Product Placement

engl.: Produktplatzierung. Gezielte Einbindung von Produkten, Marken, Dienstleistungen oder Unternehmen in Spielfilme, TV-Serien, TV-Shows (oder auch in Romanen, Zeitschriften- und Zeitungsartikel), ohne dass diese als Werbung ausgewiesen wird. Folgende Formen werden unterschieden:

  • Product Placement im engeren Sinne: Platzierung eines Markenprodukts. Das Produkt wird gezeigt (z. B. BMW in James-Bond-Filmen) oder erwähnt (z. B. erwähnt James Bond in der dt.
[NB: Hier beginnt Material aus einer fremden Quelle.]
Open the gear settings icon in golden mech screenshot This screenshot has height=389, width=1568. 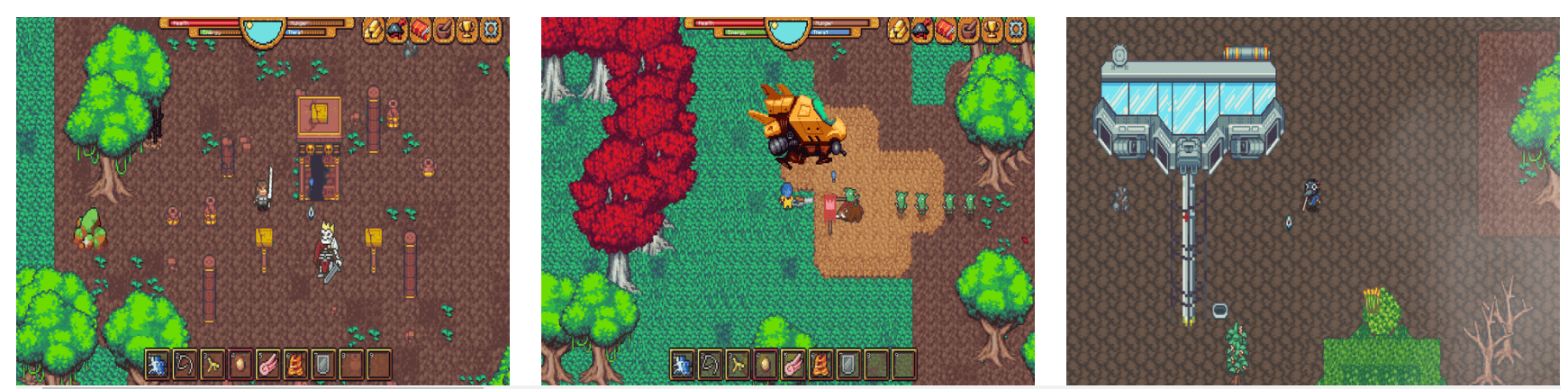tap(1015, 31)
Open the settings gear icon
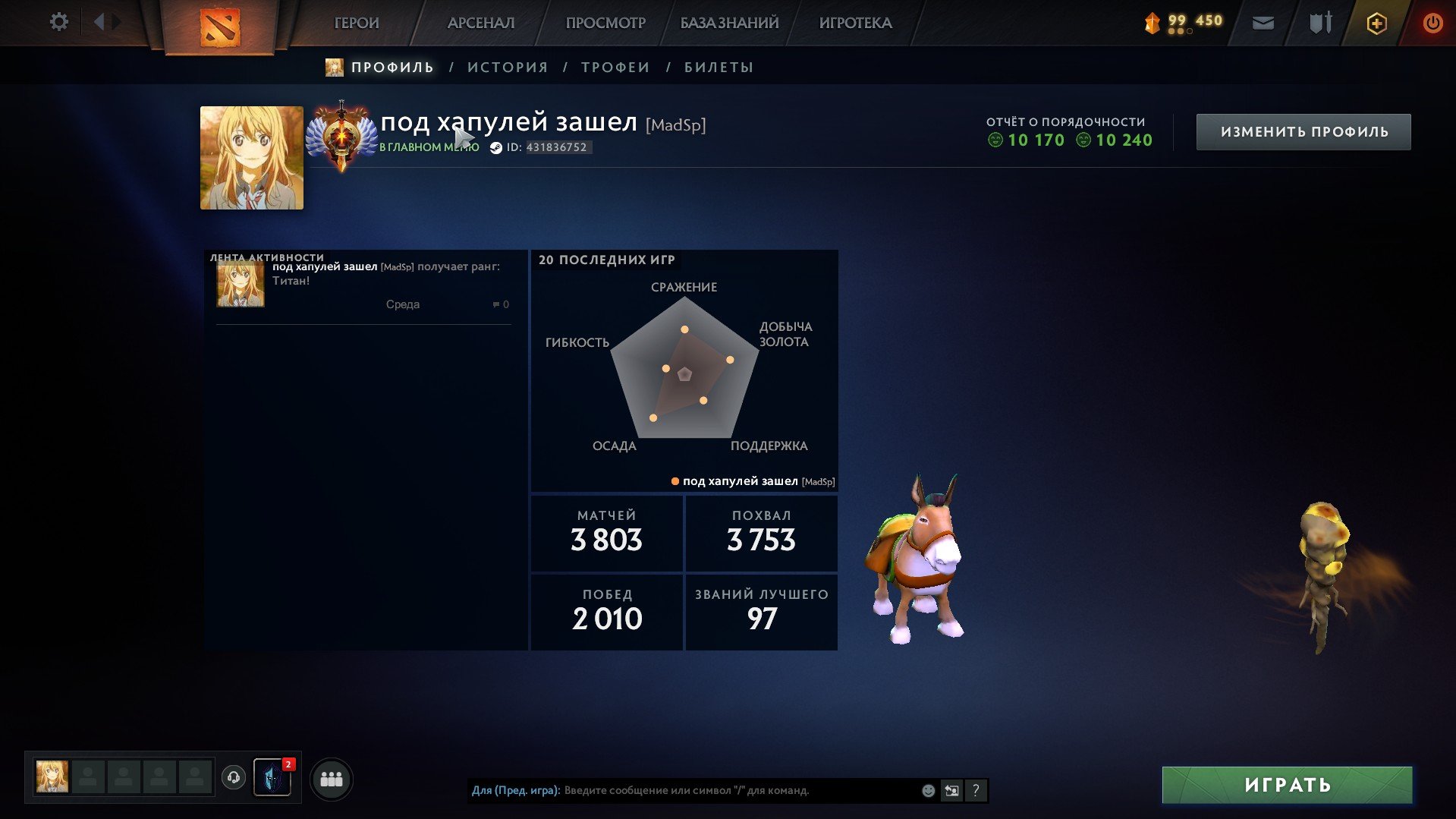The width and height of the screenshot is (1456, 819). coord(58,22)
Synchronfassung von ,Im Angesicht des Todes‘ in einer Katzenfütterungsszene Whiskas)
  • Corporate Placement: Platzierung eines Unternehmens, einer Organisation oder einer Dienstleistung in der Filmhandlung (z.B. McDonald's im Kinofilm ,Das fünfte Element‘)
  • Generic Placement: Präsentation einer Produktgattung, Marken sind nicht erkennbar. Diese Form der Platzierung ist nur dann sinnvoll, wenn ein Unternehmen im jeweiligen Segment den höchsten Marktanteil hält (z. B. profitierte Dr. Oetker erheblich davon, dass ,Liebling Kreuzberg‘ eine Vorliebe für Wackelpudding hatte).
  • Innovation Placement: Bekanntmachung einer Marktneuheit (z.B. erstmalige Präsentation der JVC-Videokamera im Kinofilm ,Zurück in die Zukunft‘).
  • Image Placement: Die gesamte Filmhandlung ist auf ein Unternehmen, ein Markenprodukt oder ein Urlaubsziel abgestimmt (z.B. die auf Mallorca spielende ZDF-Serie ,Hotel Paradies‘).
  • Creative Placement: Ein Teil der Filmhandlung ist auf ein Markenprodukt abgestimmt (z. B. fällt im Kinofilm ,Die Götter müssen verrückt sein‘ eine leere Coca-Cola-Flasche vom Himmel und spielt eine Rolle in der weiteren Handlung).
  • On Set Placement: Ein Markenartikel erscheint nur kurz im Film und ist für den Handlungsverlauf nicht relevant.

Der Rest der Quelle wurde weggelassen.